For years, my company has followed the usual software patching strategy of every IT department I've ever worked for, which is to validate new software versions in testing before rolling the upgrade out to everyone else. For Office 365, that means most people were on the Semi-Annual update channel, with only a representative cross-section of test users on the Monthly channel. We're using SCCM to facilitate this, and it's mostly automated except for the rare occasion where updates break something and we have to postpone until we fix the problem.

About a year ago, Microsoft quietly announced that they were going to force some of their customers onto the Monthly Enterprise channel whether they wanted it or not:

Microsoft 365 Apps will be updated to Monthly Enterprise Channel on all your Office devices
Microsoft 365 semi-annual users forced to monthly updates
Microsoft Shifting Some Microsoft 365 Apps Users to Monthly Update Cycles
Microsoft to Move Office Apps to Monthly Updates for Enterprise Customers

All these articles indicate that Microsoft warned users of this change in the Admin Center, but of course nobody saw it before the May 20, 2022 opt-out deadline and we've been forced onto the Monthly Enterprise channel. This is not working for us and we need to go back to Semi-Annual, but it seems like Microsoft is deliberately frustrating any efforts to do so.
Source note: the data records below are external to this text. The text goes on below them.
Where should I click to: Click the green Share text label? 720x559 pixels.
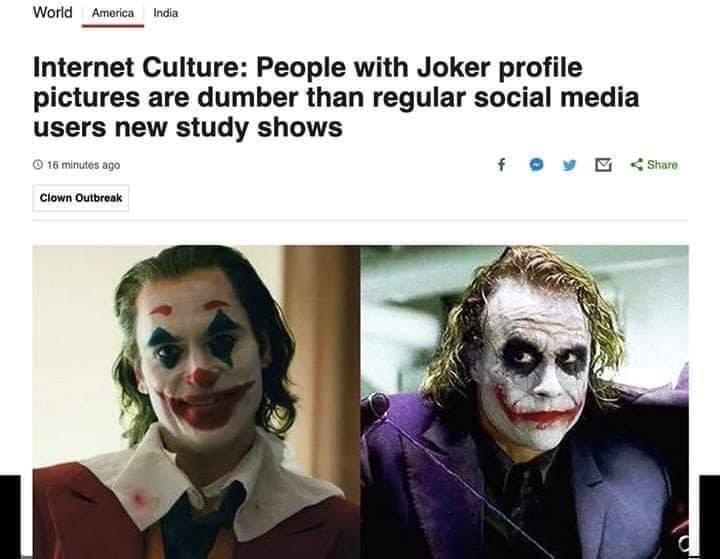(x=662, y=165)
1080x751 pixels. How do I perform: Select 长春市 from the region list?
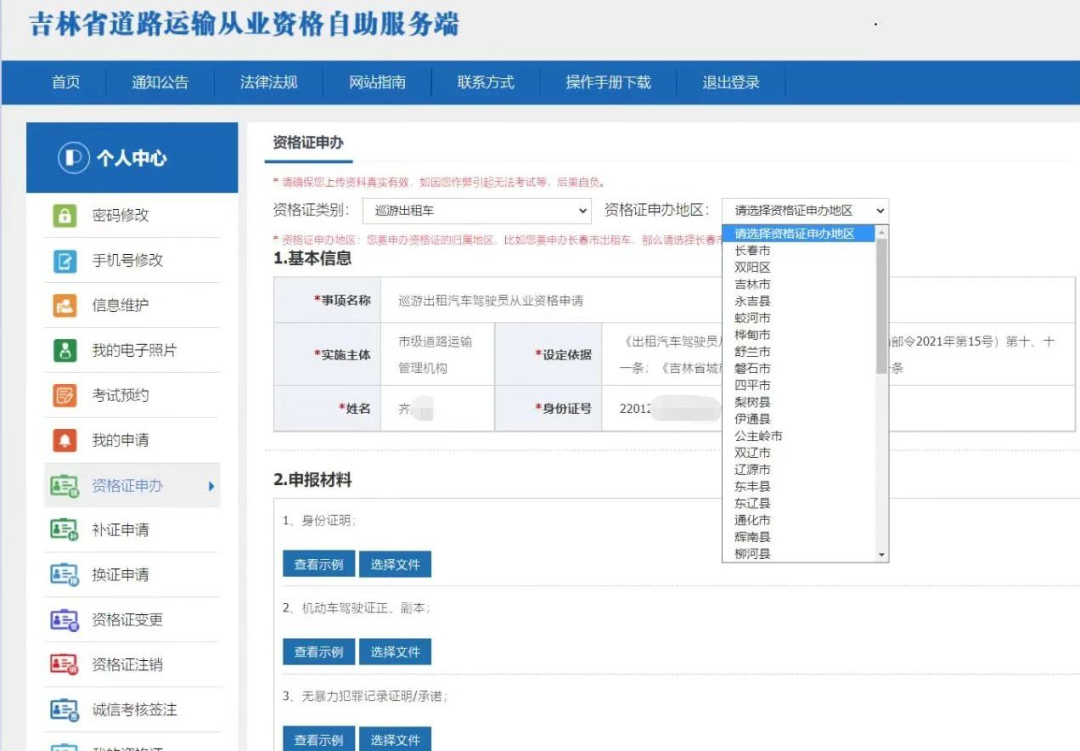click(x=753, y=250)
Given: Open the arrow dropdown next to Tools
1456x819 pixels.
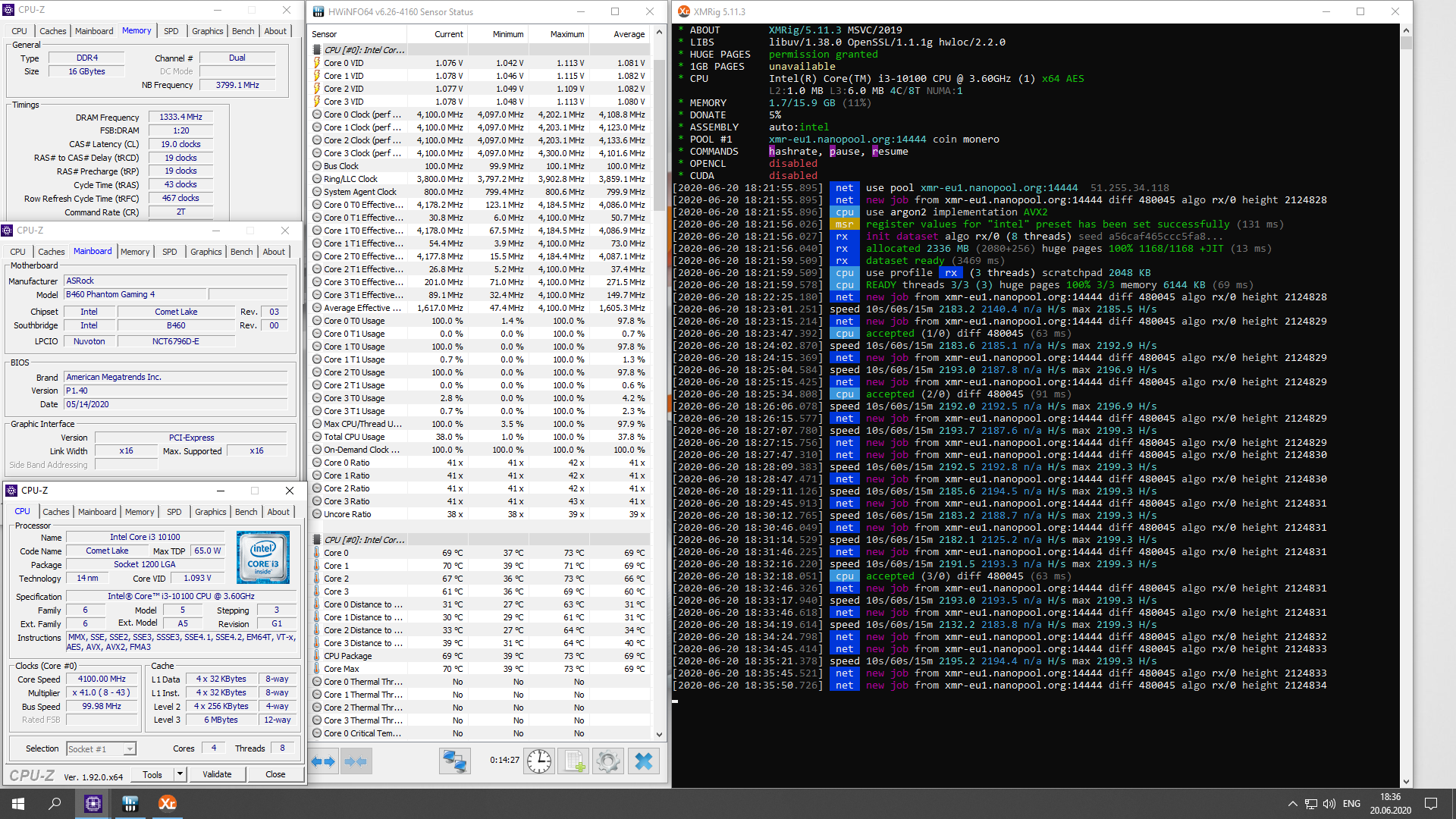Looking at the screenshot, I should (180, 774).
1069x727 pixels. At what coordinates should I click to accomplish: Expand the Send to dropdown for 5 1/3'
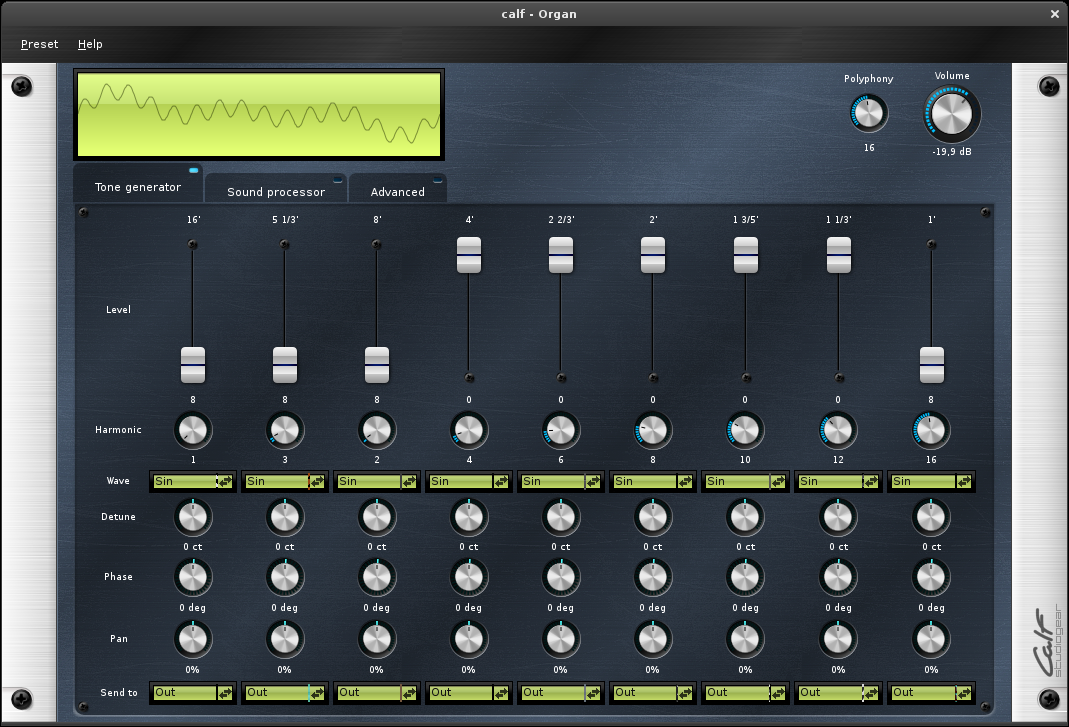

There is some invisible setting at the tenant level that doesn't appear in any of various admin pages. I have tried everything outlined in this Microsoft support article, but nothing works.

  • Group Policy is set to specifically disable automatic updates and the update channel is set to Semi-Annual. I've verified the policy is being correctly applied on test computers. Office 365 is just straight-up ignoring it.
  • The Semi-Annual channel has been specified in the ODT config file and a fresh copy of Office 365 was installed on a test machine using it.
  • SCCM is set to manage the O365 client and only the Semi-Annual package and updates are available to agents.
  • I haven't set any Intune policies because our devices aren't enrolled in Intune.
  • The org-wide 365 channel default is set to Semi-Annual.
  • We do not have any servicing profiles defined in the Apps Admin Center. The only option available there is the Monthly Enterprise channel anyway. Even if I were to define one, I'd still have to create and manage an exclusion group that has every computer in it (Azure doesn't have a default "All Computers" group the way AD does).

I even wrote a shell script that removes Office 365 completely, sanitizes the registry, and reinstalls the 2202 Semi-Annual release (the last version before this change was made) with the proper ODT file and Windows updates completely disabled. After about a day, it "fixes" itself with the latest and not-so-greatest Monthly Enterprise channel update.

Microsoft really, Really, REALLY does not want me using the Semi-Annual channel. How do I completely block the Office 365 Monthly Enterprise channel from my PCs??

Score:1
jp flag

According to the link: Comparison of the update channels for Microsoft 365 Apps, there are various types of updates, such as feature updates, security updates, and non-security updates.

Regardless of the update channel applied, security and non-security updates are available monthly if needed. Only feature updates, different update channels, the frequency of push is different.

If you want to have complete control over the update frequency, there is a workaround that changing the update source instead of using Microsoft CDN.

For example, you may download the update files to a shared folder in your organization, then update the update files when you need it, and distribute them to clients. But this workaround will increase the control cost.